PokemonGoers / PredictPokemon-2

In this project we will apply machine learning to establish the TLN (Time, Location and Name - that is where pokemons will appear, at what date and time, and which Pokemon will it be) prediction in Pokemon Go.
Apache License 2.0
9 stars 3 forks source link

Weather features #43

Closed MatthiasBaur closed 8 years ago

MatthiasBaur commented 8 years ago

We need to circumvene the API restrictions. To do this the plan is to save coarse information. e.g. 100km² or even coarser and map the information to the smaller cells. The same goes for sunrise/sunset.

goldbergtatyana commented 8 years ago

We need the weather features as soon as possible, as we need them for predictions that we are working now on :)

As to the project in general, we planned the deadline is supposed to be end of the week after the presentation week.

semioniy commented 8 years ago

Hey, @goldbergtatyana, @gyachdav, I just discovered that 95% of corrupt responds from API are because of missing humidity. Maybe I should skip humidity as a feature? Because of it we lose about 25-30% of data.

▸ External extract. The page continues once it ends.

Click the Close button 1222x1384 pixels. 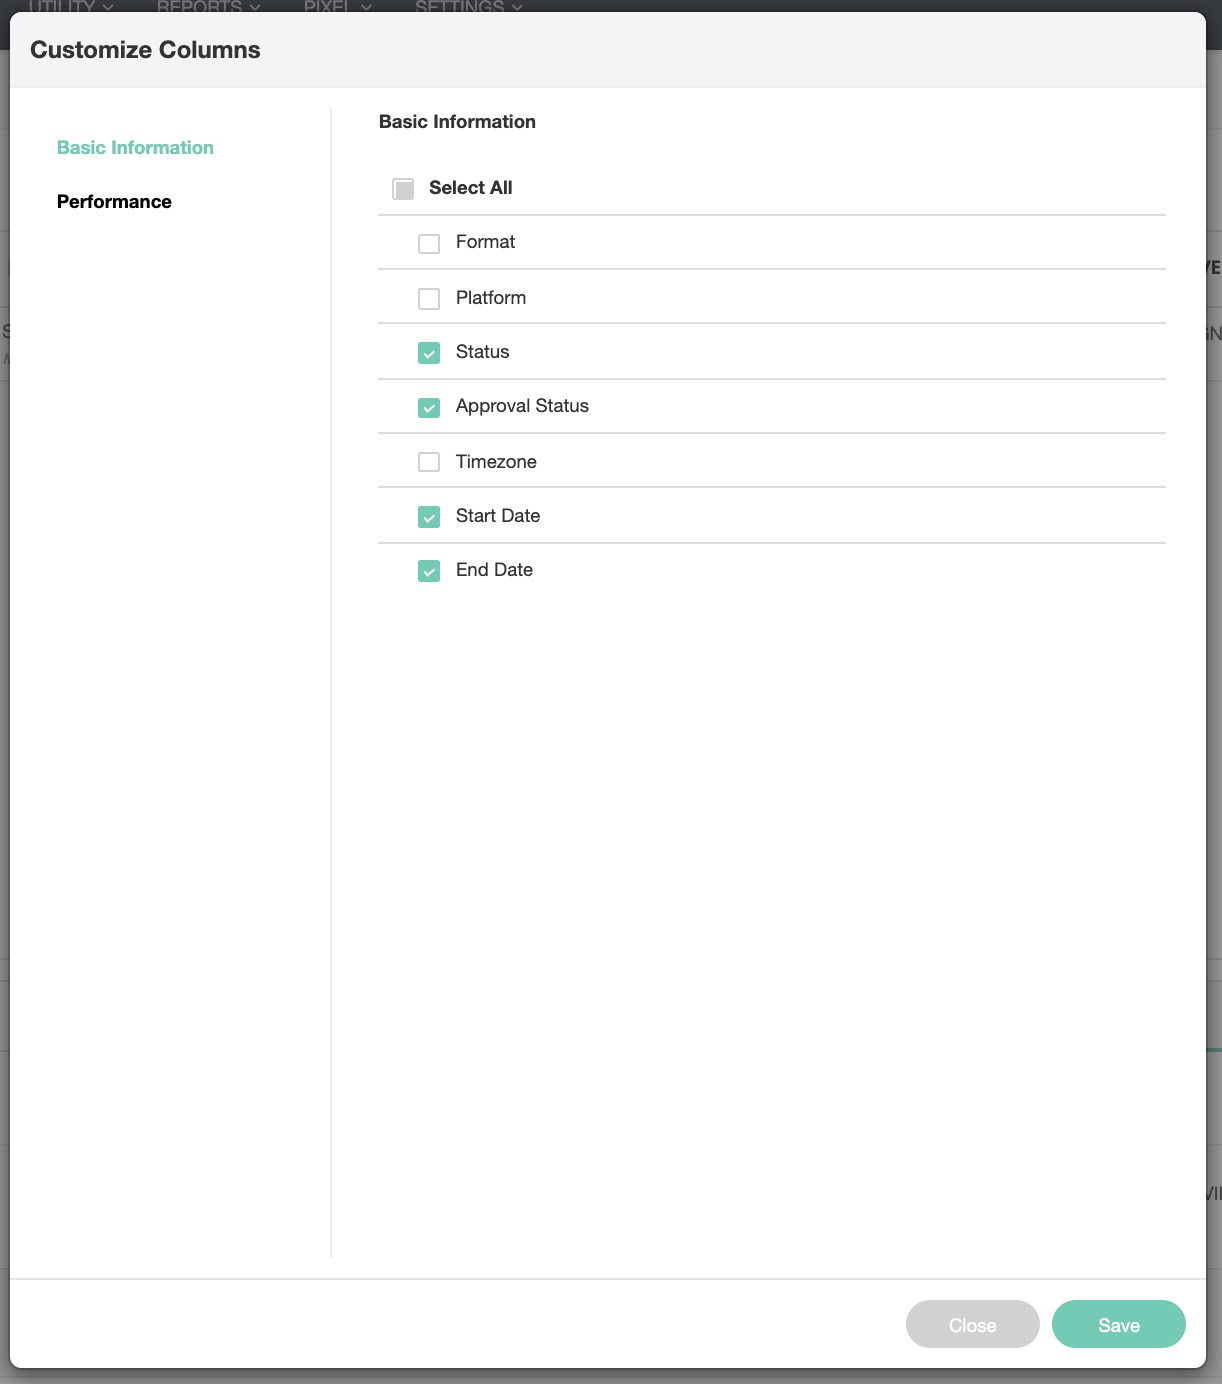[x=972, y=1325]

semioniy commented 8 years ago

BTW, I tried to optimize the weather feature as I could, but it remains too slow even after I added caching by S2 cell (about 10*10km) and a timeframe (2 hours). Yeah, it defenitely got faster, like, 3-5 times, but still we'll have to split our dataset in peaces, run proccessing on several computers, and probably every computer will need from 5 to 20, or even more API keys. Or, as an alternative to that many API keys, we'll have to pay 50$ for the dataset of 500k entries (it costs 0,01$ for 100 requests)....

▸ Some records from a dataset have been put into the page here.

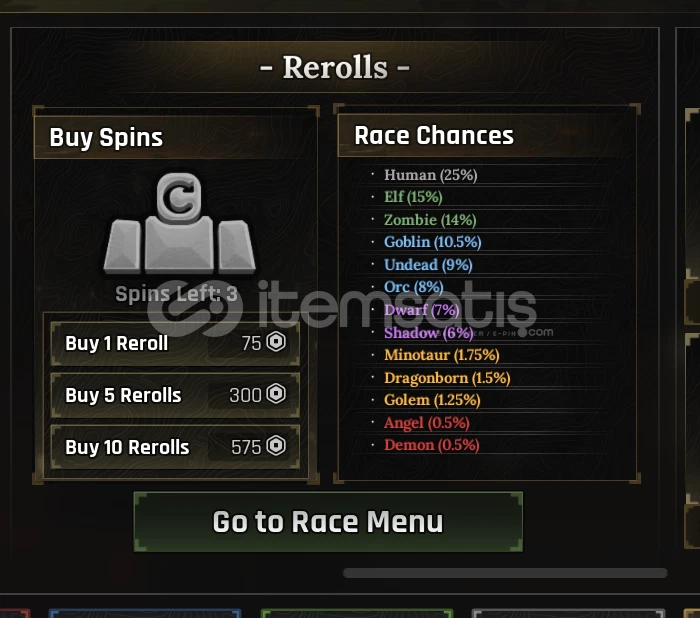Click the Spins Left: 3 counter
Viewport: 700px width, 618px height.
point(176,294)
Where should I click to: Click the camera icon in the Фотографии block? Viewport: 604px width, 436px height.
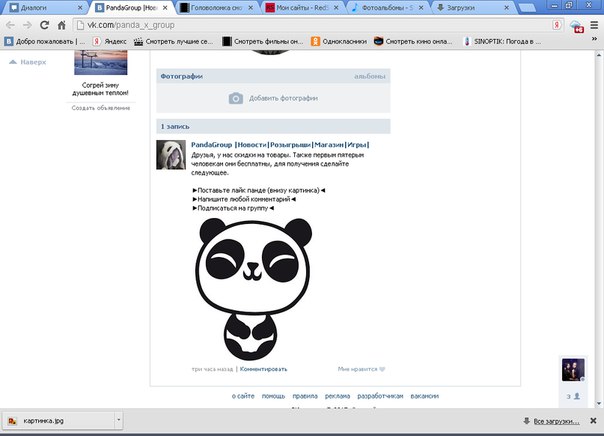(235, 98)
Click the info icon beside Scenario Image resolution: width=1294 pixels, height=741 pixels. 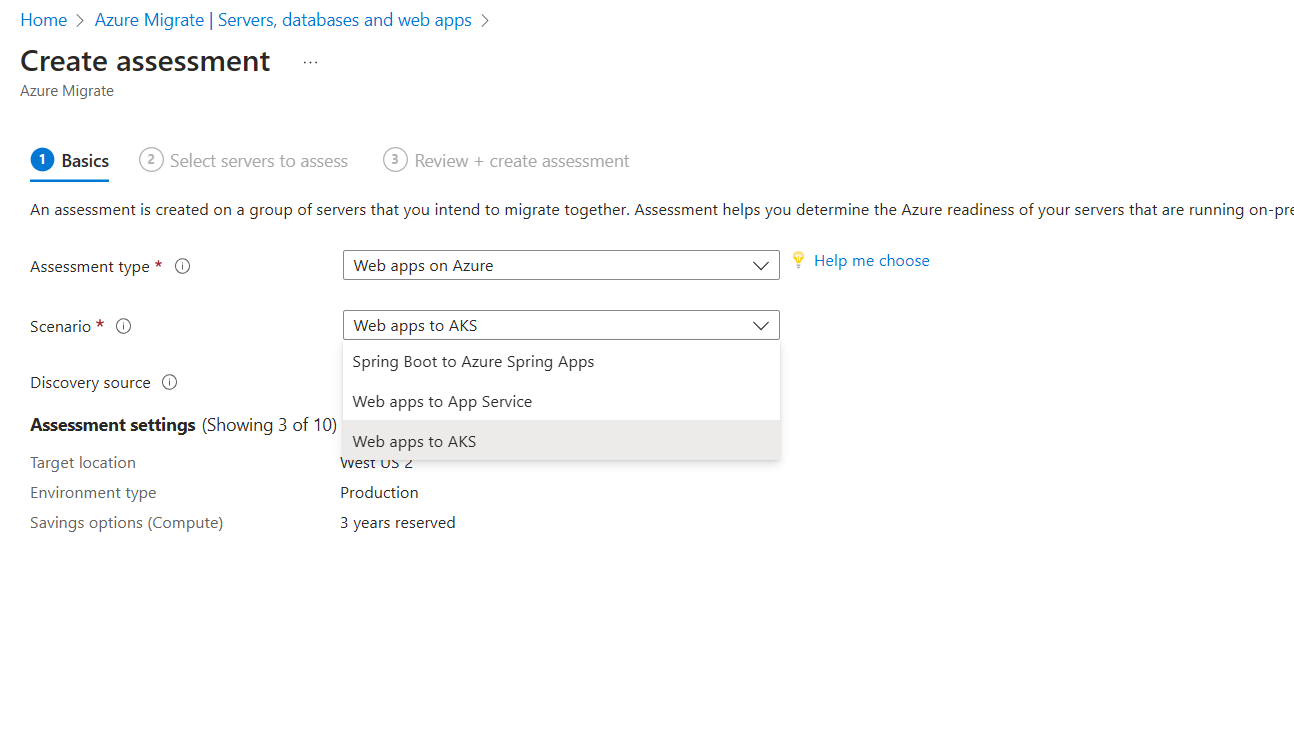coord(123,325)
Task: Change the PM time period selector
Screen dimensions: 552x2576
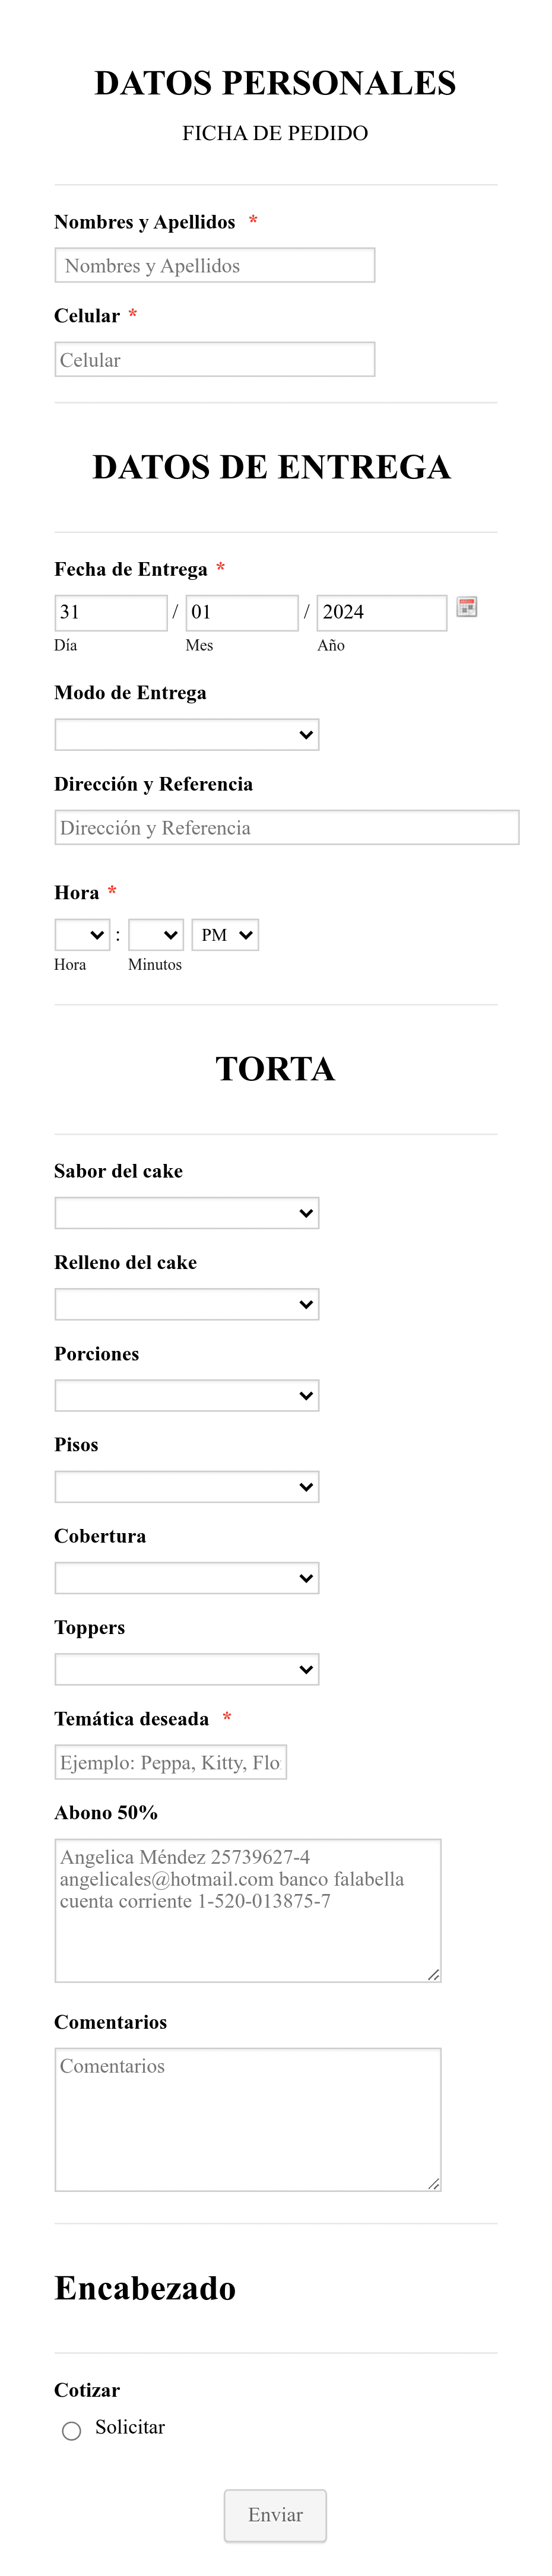Action: [x=225, y=934]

semioniy commented 8 years ago

About performance, 500 entries took 100 seconds. So 500.000 on one computer would take about 28 hours, if we exclude any errors that require restart of the proccess (though from the last saved state, not from beginning). Also, I still don't know what happens when they block my API key for the rest of the day. For some reason, they didn't yet, though I exceeded free API requests multiple times already. I have an error handler in code that switches API keys from array of keys if respond is... unusual, but I don't know how it'll work in a real situation.

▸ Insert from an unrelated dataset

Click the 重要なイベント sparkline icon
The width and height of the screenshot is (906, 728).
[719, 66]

P.S. it takes 1925 seconds for 2400 entries. No idea, why the speed differs so much, but on the average it's 0.8 sec/request, and it's a problem.

P.P.S. with a larger S2 level (8 instead of 10, which has radius of 48km instead of 10) and a bigger timeframe (4 hours instead of 2, it means 1 day is 6 timeframes instead of 12) I got a time of 570 seconds for 2400 entries.

semioniy commented 8 years ago

And, probably, if we still plan to use this API, I'll need everyone here to register for it with his/her email, so that I have about 50 keys in the end. I don't have so many email addresses.

P.S. made 18712 requests ever night - they stil didn't block me...

semioniy commented 8 years ago

@sacdallago, @juanmirocks your opinions are welcome as well)

semioniy commented 8 years ago

Well, for now it works. 50k entries already have weather feature. For now it gathers weather for S2 cells of 23*23km size and timeframes of 3 hours.